Document excerpt:
• • • •

Criteria criteria = session.createCriteria(Employee.class);
criteria.addOrder(Order.asc("age"));
List<Employee> employeeList = criteria.list();

Conjunction and Disjunction

Criteria criteria = session.createCriteria(Employee.class);
        Criterion criteria1=Restrictions.gt("age",23);
        Criterion criteria2=Restrictions.lt("age",25);

        //it performs or operation
        Conjunction conjunction = Restrictions.conjunction();
        conjunction.add(criteria1);
        conjunction.add(criteria2);
        criteria.add(conjunction);

        //it performs and operation
//        Disjunction disjunction = Restrictions.disjunction();
//        disjunction.add(criteria1);
//        disjunction.add(criteria2);
//        criteria.add(disjunction);

         List<Employee> employeeList = criteria.list();

Projection

Criteria criteria = session.createCriteria(Employee.class).
                setProjection(Projections.rowCount());
System.out.println(criteria.uniqueResult());

Count number of rows

Criteria criteria = session.createCriteria(Employee.class).
                setProjection(Projections.projectionList()
                        .add(Projections.avg("age"))
                        .add(Projections.max("age"))

• • • •

Supplied data:

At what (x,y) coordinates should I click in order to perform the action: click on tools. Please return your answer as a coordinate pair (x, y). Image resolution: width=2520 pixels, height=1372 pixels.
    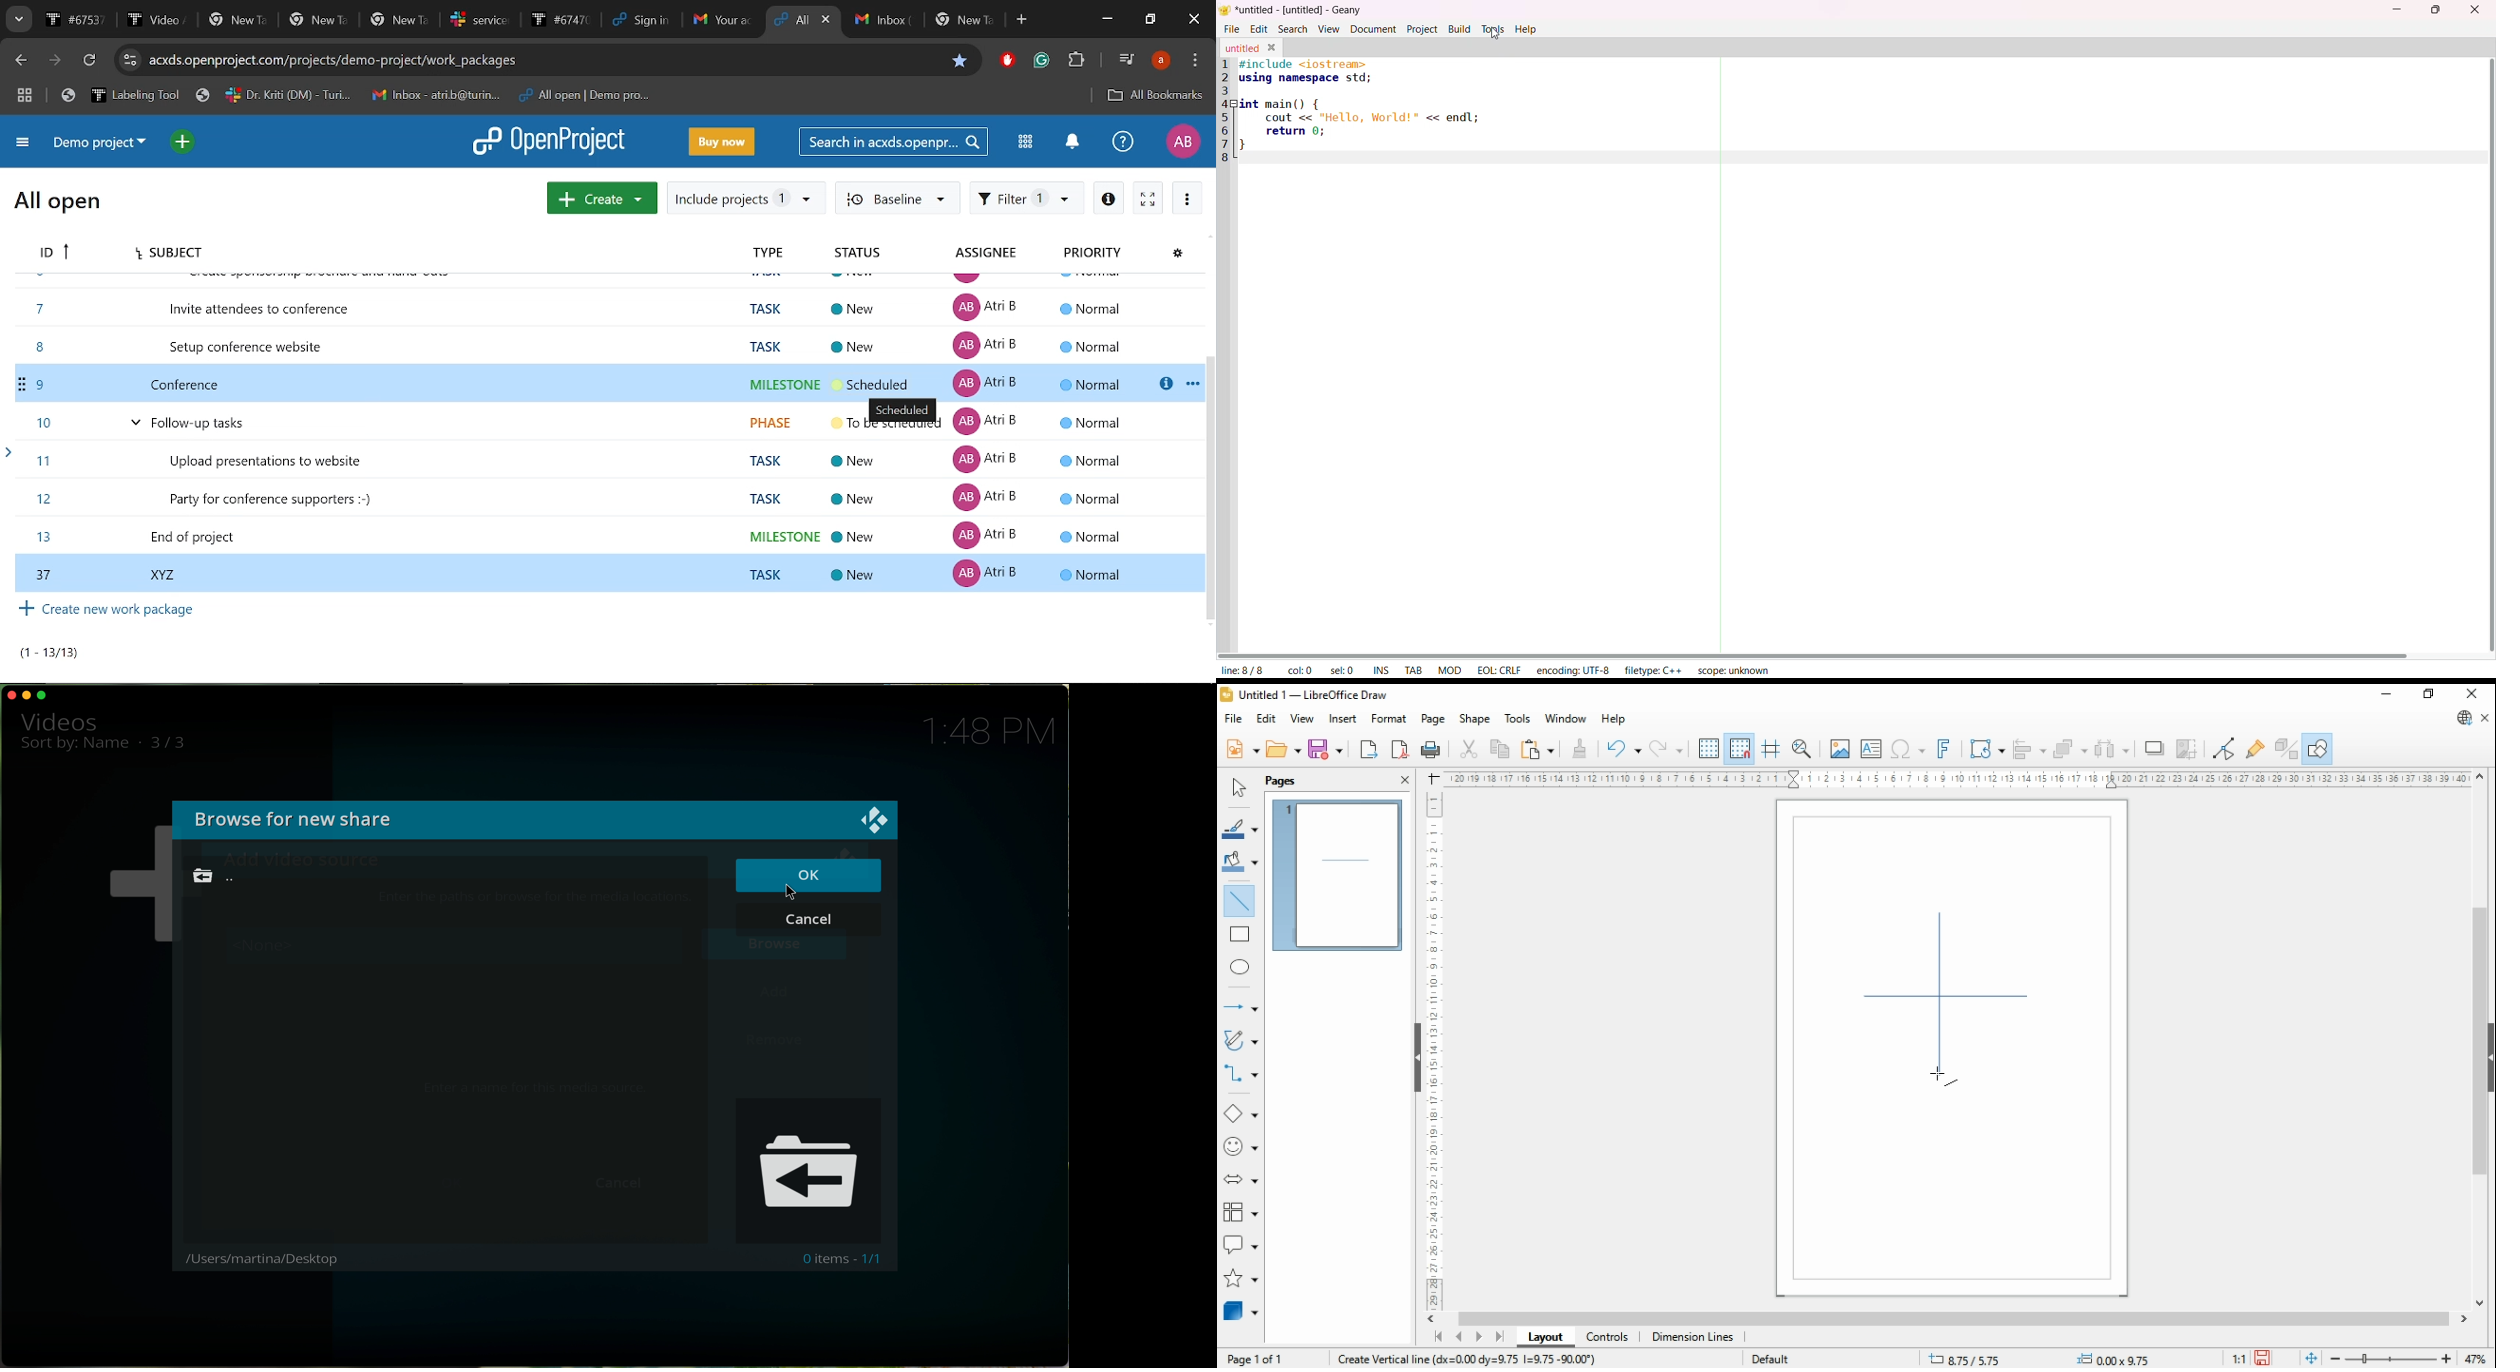
    Looking at the image, I should click on (1519, 719).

• • • •

Work to do:
1 > Output the portion of the Hibernate Criteria excerpt between "setProjection(Projections.rowCount());" and "setProjection(Projections.projectionList()", inclusive, with no changes.
2 > In the Hibernate Criteria excerpt, what number does the Restrictions.gt call compare the "age" field against?

In response:
1 >
setProjection(Projections.rowCount());
System.out.println(criteria.uniqueResult());

Count number of rows

Criteria criteria = session.createCriteria(Employee.class).
                setProjection(Projections.projectionList()

2 > 23